(解くべき課題)
a) 本文の「内村鑑三と新渡戸稲造の教え」から「告を発してはいないだろうか。」まで（両端を含む）を、「平和国家」を「民主国家」に差し替えて示せ。
b) 本文について次の問いに答えよ。
(i) 筆者の肩書きは何か。
(ii) 見出しでは、どのような視点で人生を考えよと述べているか。
(iii) エレミヤは旧約時代の何であったとされているか。

(本文抜粋)

内村鑑三と新渡戸稲造の教え

名寄市立大学教授 加藤 隆

「天の視点」で人生考えよ
品格と魂を磨き「真の人間」に

加藤 隆

名寄市立大学教授 加藤 隆

 我々は世界に誇る平和国家と自負している。しかし、心の覆いを一皮めくると、言いようもない孤独や不安に苛(さいな)まれているのも事実である。旧約時代の預言者エレミヤは、時の指導者に警告して「彼らは、わが民の破滅を手軽に治療して、平和がないのに『平和だ、平和だ』と言う」と叫んだが、見せかけの平和に酔いしれている現代人にも警告を発してはいないだろうか。

(抜粋リスト)
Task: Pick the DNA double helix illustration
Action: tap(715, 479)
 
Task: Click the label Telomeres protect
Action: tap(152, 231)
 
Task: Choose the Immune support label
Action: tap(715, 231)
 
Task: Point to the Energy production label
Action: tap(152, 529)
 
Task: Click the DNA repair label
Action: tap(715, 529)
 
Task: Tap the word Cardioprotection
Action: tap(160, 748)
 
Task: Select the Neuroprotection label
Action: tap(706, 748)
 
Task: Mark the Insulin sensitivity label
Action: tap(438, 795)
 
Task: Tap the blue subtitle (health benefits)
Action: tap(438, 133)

(課題別の結果)
a)
内村鑑三と新渡戸稲造の教え

名寄市立大学教授 加藤 隆

「天の視点」で人生考えよ
品格と魂を磨き「真の人間」に

加藤 隆

名寄市立大学教授 加藤 隆

 我々は世界に誇る民主国家と自負している。しかし、心の覆いを一皮めくると、言いようもない孤独や不安に苛(さいな)まれているのも事実である。旧約時代の預言者エレミヤは、時の指導者に警告して「彼らは、わが民の破滅を手軽に治療して、平和がないのに『平和だ、平和だ』と言う」と叫んだが、見せかけの平和に酔いしれている現代人にも警告を発してはいないだろうか。

b)
(i) 名寄市立大学教授
(ii) 「天の視点」
(iii) 預言者